Celebramos la restitución del nieto 121

Un nuevo triunfo en esta lucha por la Verdad, la Memoria y la Justicia posibilitó la restitución de la identidad, luego de 40 años, para el hijo de Ana María Lanzilotto y Domingo «el Gringo» Menna, ambos detenidos desaparecidos por la dictadura cívico – militar.

Se trata de un hombre de 40 años cuyos padres Ana María Lanzilotto y Domingo Menna militaron en el Partido Revolucionario de los Trabajadores (el brazo político del ERP) y que se conocieron y vivieron en Córdoba.

El hombre tiene un hermano, Ramiro Menna, residente en la ciudad riojana de Chepes y es familiar del secretario de Derechos Humanos de esa provincia, Delfor Brizuela.

Ana María estaba embarazada de ocho meses cuando fue secuestrada. Su hijo Ramiro estaba en ese momento en un jardín maternal y pudo ser recuperado semanas después por familiares.

Fue la hermana de su madre quien lo crío y que recién entre los 12 y los 16 años le fue contando lo que había ocurrido y que podía tener un hermano apropiado.

Lanzillotto y Menna se encontraban en un departamento de la localidad bonaerense de Villa Martelli, donde el 19 de julio de 1976 una patrulla del Ejército mató a Roberto Santucho y Benito Urteaga, líderes del Ejército Revolucionario del Pueblo.

«Todavia no lo vi, no hablé con él, no sé qué hacer. Se enteró ayer a las 7 de la tarde que no era quien era», dijo en la mañana de este martes Ramiro Menna en una entrevista con radio Vórterix.

«Sé que tiene dos hijos y es pelado y con barba como yo», agregó.

En Córdoba

Ana María Lanzilotto nació en La Rioja. Fue estudiante de abogacía en Tucumán y estuvo presa durante la dictadura de Alejandro Agustín Lanusse en la cárcel porteña de Devoto. Fue amnistiada con la llegada de Héctor Cámpora al poder.

Luego comenzó a militar en Córdoba, donde conoció a Domingo «Gringo» Menna, según contó su hijo Ramiro.

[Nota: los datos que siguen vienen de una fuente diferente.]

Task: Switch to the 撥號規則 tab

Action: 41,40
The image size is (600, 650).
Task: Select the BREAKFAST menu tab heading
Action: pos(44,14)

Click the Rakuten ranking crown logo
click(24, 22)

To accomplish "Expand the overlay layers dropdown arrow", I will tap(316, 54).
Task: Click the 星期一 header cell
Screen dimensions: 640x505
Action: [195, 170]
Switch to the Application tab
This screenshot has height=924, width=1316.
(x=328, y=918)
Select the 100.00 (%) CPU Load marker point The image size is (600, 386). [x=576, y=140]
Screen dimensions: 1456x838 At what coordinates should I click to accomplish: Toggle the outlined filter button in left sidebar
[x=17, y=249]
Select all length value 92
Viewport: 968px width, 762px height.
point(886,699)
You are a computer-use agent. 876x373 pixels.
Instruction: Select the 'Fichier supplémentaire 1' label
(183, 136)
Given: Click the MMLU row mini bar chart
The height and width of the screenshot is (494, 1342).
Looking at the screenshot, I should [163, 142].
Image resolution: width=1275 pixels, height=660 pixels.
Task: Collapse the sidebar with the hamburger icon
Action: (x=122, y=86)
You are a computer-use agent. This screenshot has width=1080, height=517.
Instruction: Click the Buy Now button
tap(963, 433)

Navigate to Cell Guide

Menna, italiano de nacimiento, se había trasladado a Córdoba desde Tres Arroyos junto a su familia para que pudiera estudiar Medicina en la Universidad Nacional de Córdoba. «Se conocieron en Córdoba cuando militaban en la clandestinidad», dijo su hijo a Vórterix.

Como militante del ERP, Menna había estado preso en la cárcel de Trelew. Tras la fuga, pasó por Chile y luego Cuba, antes de regresar al país.

Ana María y Domingo fueron secuestrados durante un cónclave del ERP en Villa Martelli el 19 de Julio de 1976. Se cree que Ana María estuvo secuestrada en «El Campito», ubicado dentro de la guarnición militar de Campo de Mayo de Buenos Aires. Lo último que se sabe de ella es que, tras el parto, habría sido trasladada al campo de concentración El Vesubio, aunque este último dato no fue confirmado.

«Cuando mamá desaparece, yo tenía dos años y ella estaba embarazada de unos ocho meses. Desaparece con esa panza y hay distintas versiones del circuito que siguió. Probablemente terminó en Campo de Mayo, no se sabe si pasó por el Vesubio. Patricia Erb, que estaba en Campo de Mayo, atestigua que mamá dio a luz. No se sabe si varón o mujer, pero dio a luz, porque entre las compañeras presas corrió la voz: ’La mujer del Gringo dio a luz’, decía», recordó en 2012 Ramiro Menna.

Historia de hermanas

La melliza de de Ana María, María Cristina Lanzillotto, también se encuentra desaparecida. Fue secuestrada el 17 de Noviembre de 1976.

Otra hermana, Alba Lanzilotto, fue secretaria de Abuelas de Plaza de Mayo y es una activa militante de derechos humanos.

Ramiro se hizo cura salesiano, viajó a Etiopía como misionero y luego dejó la congregación para formar pareja. En la actualidad vive en Chepes, en los llanos de La Rioja.

Su hermano, el nieto 121, fue contactado por los grupos de aproximación de Abuelas de Plaza de Mayo. Estaba seguro de que no era hijo de desparecidos, pero accedió a realizarse un cotejo genético.

«Estaba convencido de que no lo era, tuvo la bondad de hacerse el estudio de ADN para colaborar con nosotras», dijo la presidenta Estela de Carlotto a Página 12.

Fuente: La Voz de Córdoba-Sec. Derechos Humanos AMSAFE Pcial.